I provider del Regno Unito non hanno ceduto al ruolo di vigilantes che gli vorrebbero affibbiare governo e industria dei contenuti. Faranno però i postini: hanno firmato in sei, in sei inizieranno ad inviare lettere di avvertimento ai downloader più sregolati. I provvedimenti che verranno presi, se le lettere non dovessero incutere abbastanza terrore da sortire l’effetto desiderato, sono ancora tutti da decidere.
Benché nel Regno Unito vi siano da tempo sommovimenti legislativi in questo senso, non si parla ancora di proposte da discutere in parlamento: per ora il governo si è limitato a suggellare un accordo stipulato fra i detentori dei diritti e Virgin Media, Sky, Carphone Warehouse, BT, Orange e Tiscali. Molti dei provider si erano strenuamente opposti alle pressanti richieste dell’industria, non avevano intenzione di calarsi nella parte dei cani da guardia, investendo tempo e risorse per vigilare su quanto scorre sulle loro reti, giudicare gli utenti basandosi su indizi controversi e inimicarseli. Ora, la parziale marcia indietro.
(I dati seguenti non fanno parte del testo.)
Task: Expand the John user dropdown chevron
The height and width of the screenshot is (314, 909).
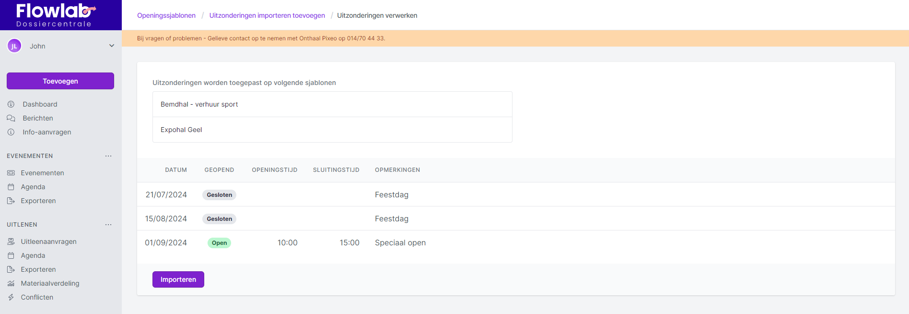Action: coord(112,46)
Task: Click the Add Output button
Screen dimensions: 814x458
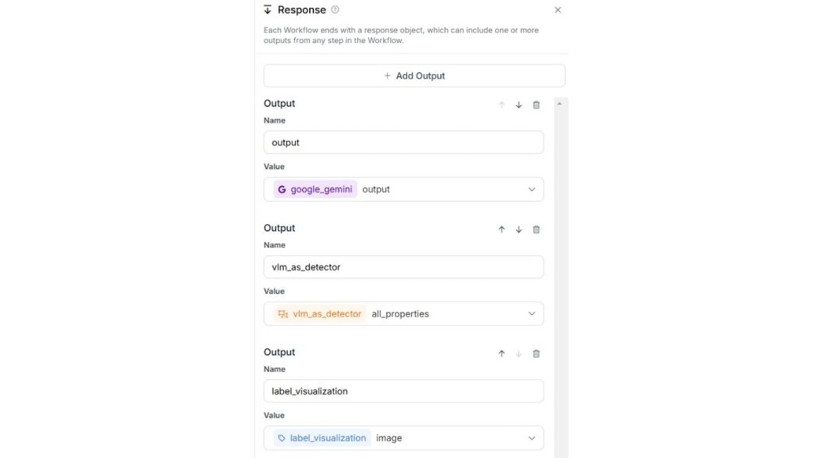Action: click(x=414, y=76)
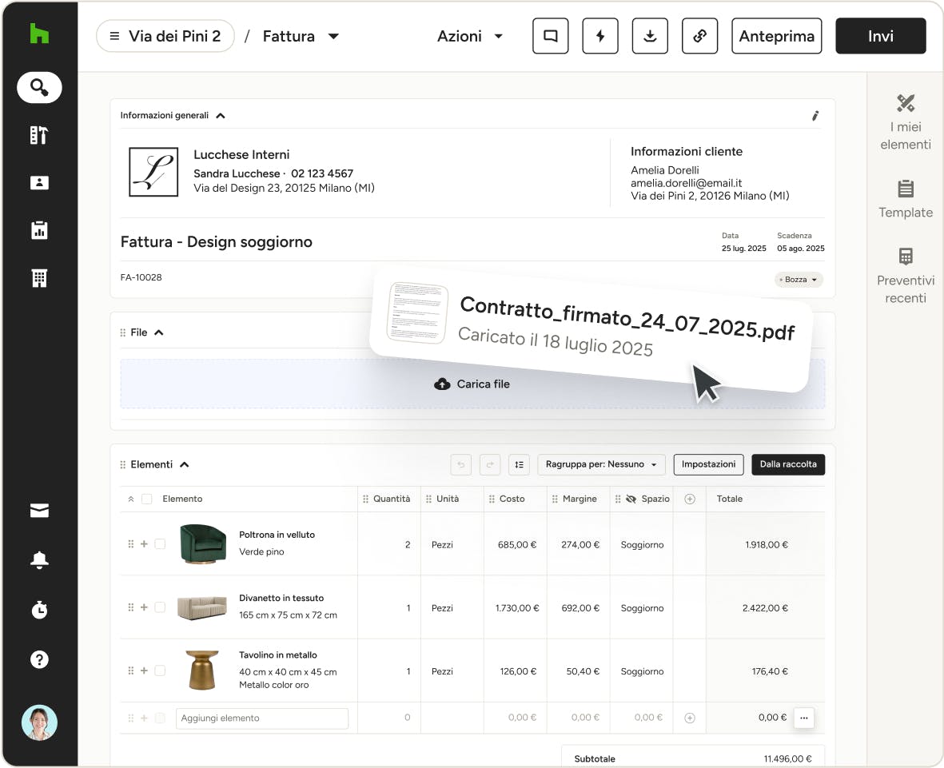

Non è stato approntato un meccanismo alla francese, modellato sulla dottrina Sarkozy , non è ancora chiaro come verranno trattati i più infingardi scaricatori: per ora i provider si limiteranno a tenersi in contatto con i rappresentanti degli autori e a tempestare di lettere a cadenze settimanali i downloader più attivi. Non saranno i provider a tenere sotto controllo i netizen: a questo penserà l’industria dei contenuti che, una volta individuato l’ indirizzo IP pirata , lo comunicheranno all’ISP di competenza. “Il vostro account è stato utilizzato per condividere materiale senza permesso”: questo il tono della comunicazione provider-famiglia che ISP come Virgin Media e British Telecom hanno iniziato ad inviare nelle scorse settimane. È probabile che nella missiva l’ISP dia voce a comunicati edificanti da parte dell’industria, che potrà sfruttare questo canale privilegiato di comunicazione per indirizzare gli utenti più irrequieti verso servizi di download a pagamento .
Quello che avverrà dopo le missive di avvertimento è ancora da decidere . Delle stime tracciate nei mesi scorsi suggeriscono che il 70 per cento dei 6,5 milioni di downloader britannici rimarrà raggelato dalla lettera e cederà ad intimazioni e intimidazioni. Ma ciò potrebbe non soddisfare i detentori dei diritti: provider e industria dei contenuti dovranno stilare di comune accordo un codice di condotta .
Si affollano le speculazioni riguardo alle misure che verranno messe in campo per scoraggiare i netizen più temerari. Un sistema alla francese , declinato in tre movimenti, è una delle ipotesi ventilate: già auspicato dal ministro Lord Triesman, un sistema tale farebbe seguire alle lettere di avvertimento sospensioni temporanee del servizio e la disconnessione dell’utente recidivo. C’è inoltre chi teme che sulla connessione del downloader possano abbattersi filtri e limitatori, mentre altri osservatori suggeriscono che lo stato possa introdurre un balzello preventivo sul download, 20 o 30 sterline annuali pagate da coloro che intendano sfruttare la rete come un canale per condividere contenuti.
Non si tratta però che di speculazioni: di ufficiale c’è l’annuncio dell’accordo rilasciato dal Department for Business, Enterprise & Regulatory Reform , nel quale si accoglie con favore la collaborazione spontanea fra ISP e l’industria dei contenuti. Sarà un accordo con il quale i firmatari si impegneranno ad organizzare campagne educative , a rendere disponibile sempre più materiale online con servizi di qualità e a creare un dibattito con Ofcom, dal quale sfocino iniziative che possano arginare il fenomeno del file sharing illegale . Se così non fosse, si procederà al dibattito parlamentare per sfornare una legge che regoli il settore: una consultazione in merito è già stata avviata.
Ma potrebbe non essere necessario un intervento risolutore del legislatore: la collaborazione fra le parti è un idillio. Gioisce naturalmente BPI, il corrispettivo britannico di FIMI, ma abbozzano un sorriso anche dall’associazione di provider ISPA: “I detentori dei diritti e l’industria della musica, del cinema e del software – si legge in un comunicato rilasciato dall’associazione – dovrebbero continuare ad abbracciare Internet e le opportunità che offre per distribuire i loro materiali in maniera efficiente, legale e profittevole”. “Crediamo – spiegano da ISPA – che il futuro possa risiedere in modelli di business che prevedano partnership tra ISP e detentori dei diritti, fruttuose per entrambi”. C’è chi , all’ombra di una collaborazione antipirateria, ha già iniziato a muoversi.